Favorecer la libertad de expresión

Triste resulta que la noticia más compartida de las últimas semanas entre la sociedad sea el berrinche de algún político contra un ciudadano (Enrique Alfaro) o el actor que abofetea a un reportero de espectáculos (Eduardo Yáñez), como violación a los derechos de libertad de expresión, cuando hay asuntos de la misma índole, más graves que demandar. La UNESCO,  creada en 1945, defiende la libertad de expresión como derecho humano inalienable establecido en el artículo 19 de la Declaración Universal de los Derechos Humanos. Promueve la educación de calidad como derecho y requisito para el desarrollo laboral y el progreso científico. Se pronuncia por la libre circulación de ideas por medio de la palabra y de la imagen, por lo que fomenta la creación de medios de comunicación libres, independientes y pluralistas difundidos a través de cualquier plataforma o formato.

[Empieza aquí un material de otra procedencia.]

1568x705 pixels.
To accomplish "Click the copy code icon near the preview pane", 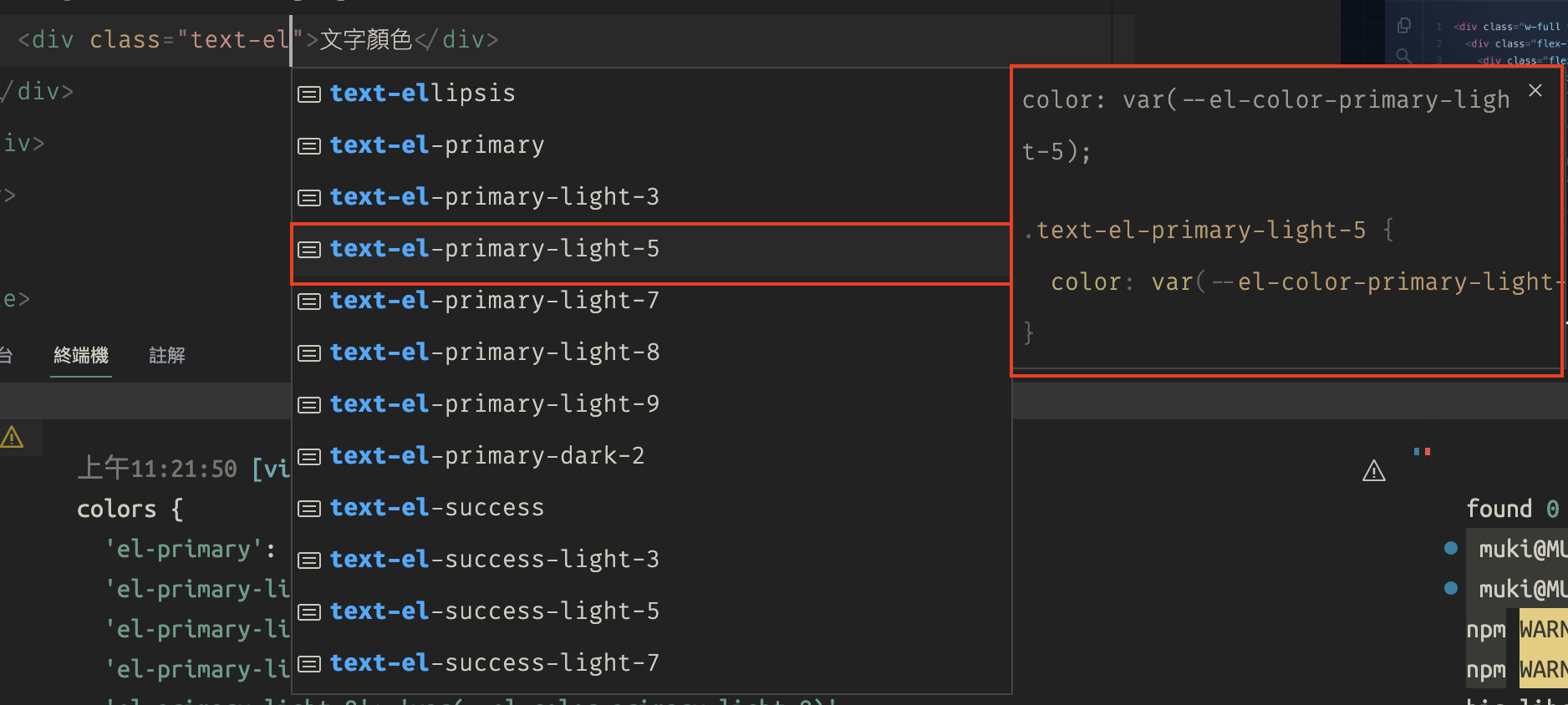I will pos(1405,24).
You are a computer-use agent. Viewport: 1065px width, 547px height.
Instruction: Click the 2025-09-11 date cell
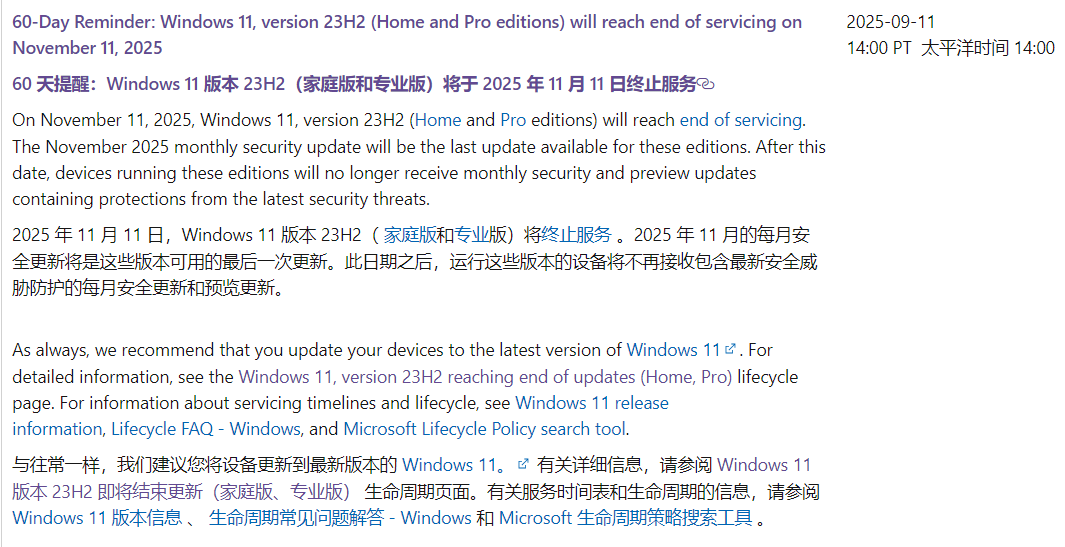(950, 35)
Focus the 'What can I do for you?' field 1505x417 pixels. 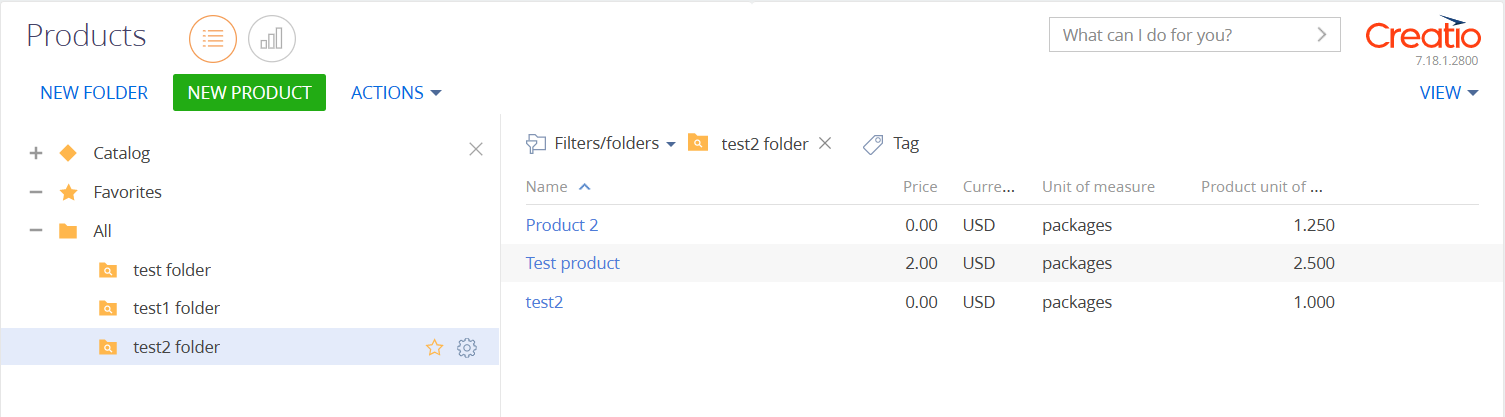coord(1178,35)
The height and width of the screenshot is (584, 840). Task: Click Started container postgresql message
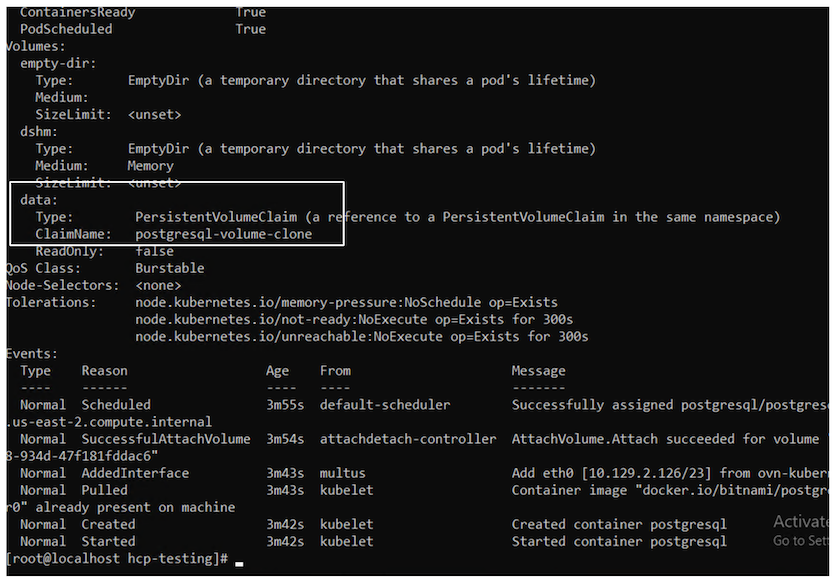619,541
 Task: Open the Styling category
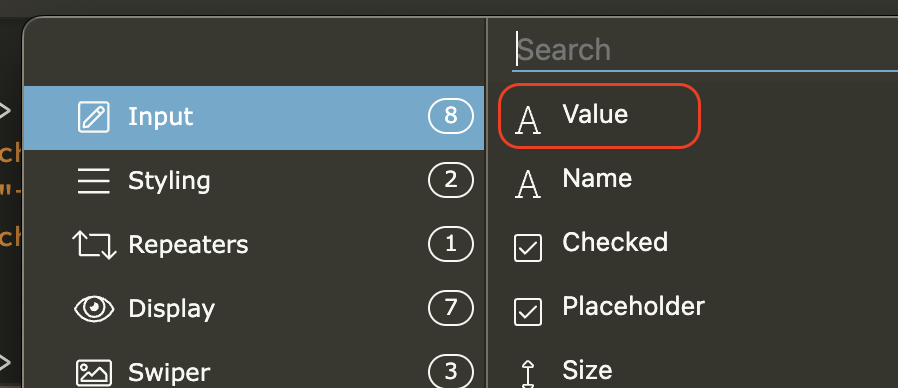[254, 181]
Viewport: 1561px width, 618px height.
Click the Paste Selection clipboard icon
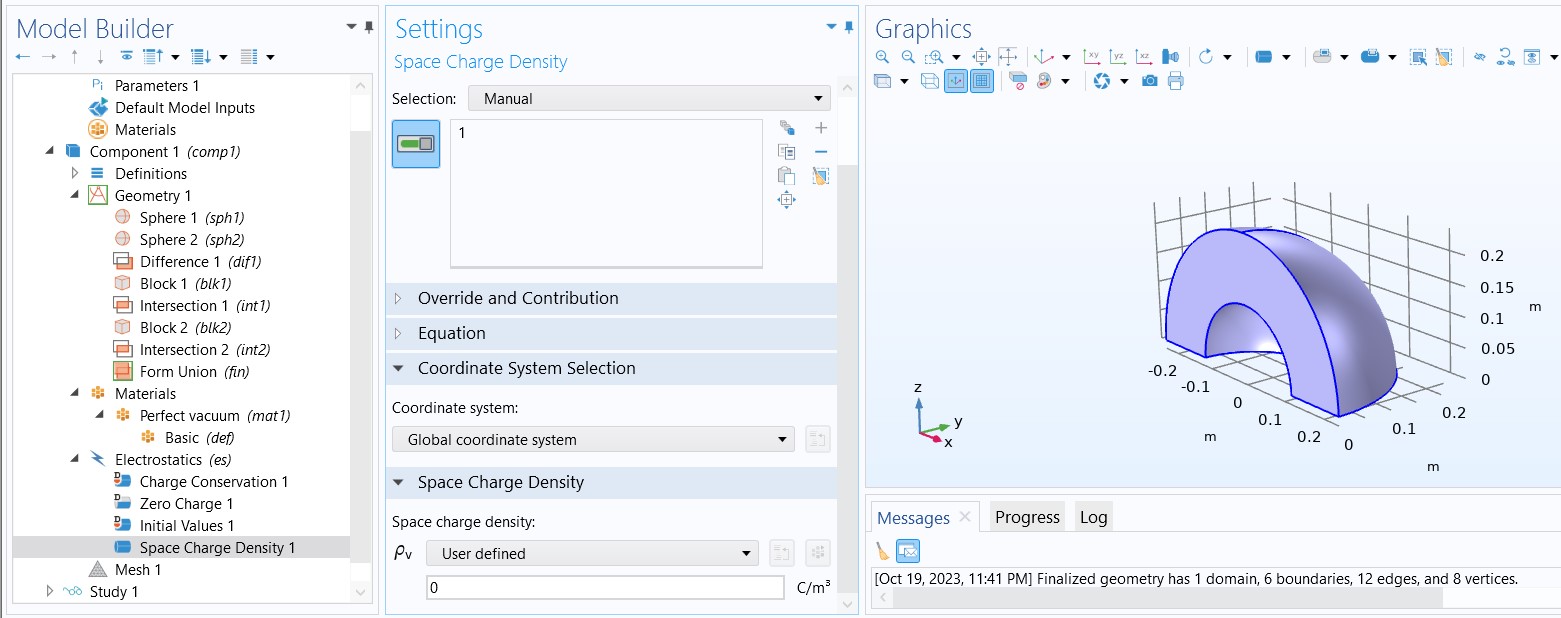786,176
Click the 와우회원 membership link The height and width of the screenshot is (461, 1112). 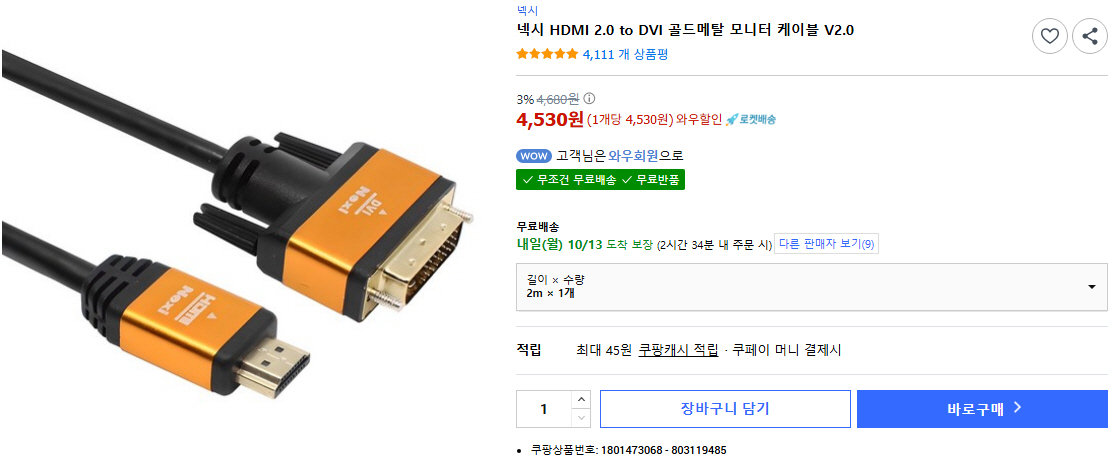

En México estamos lejos de dicha libertad de expresión y vivimos en peligro para ejercer el periodismo y nuestro derecho en la empresa. Once reporteros asesinados en 2017. En lo que va de la década, 798 denuncias por agresiones y 130 periodistas ultimados. La necesidad de educar en la libertad de expresión en la familia, la escuela, la empresa y la sociedad es urgente y requiere de una estructura que brinde seguridad para lograr los objetivos necesarios. La UNESCO ha editado el texto para las escuelas Caja de Herramientas para la Libertad de Expresión donde analiza conceptos y genera recomendaciones e incluso toca el tema del Internet con ejercicios prácticos, proyectos y actividades para lograr la libertad de expresión.

Ningún texto, cátedra o discurso servirá si no se vive en un ambiente de libre expresión y para ello los educadores debemos enseñar que tanto la comunicación oral como la escrita debe evitar ofender, herir o lastimar y lograr que los estudiantes y la sociedad aprendan a dialogar, demandar y exigir espacios de paz, progreso, integridad y honradez tanto en la familia, la escuela, la empresa y la sociedad.

La libertad de expresión no es un conocimiento sino una actitud y un valor permanente. Para ello, comunicarse con respeto, inteligencia, prudencia sin perder la firmeza, claridad y valentía debe ser parte del currículo explícito. Adicionalmente toda autoridad desde los padres, maestros, directivos, jefes, empresarios y políticos que sirven a su pueblo, debemos generar habilidades y destrezas para escuchar, dialogar, meditar, debatir, discernir, aceptar y corregir.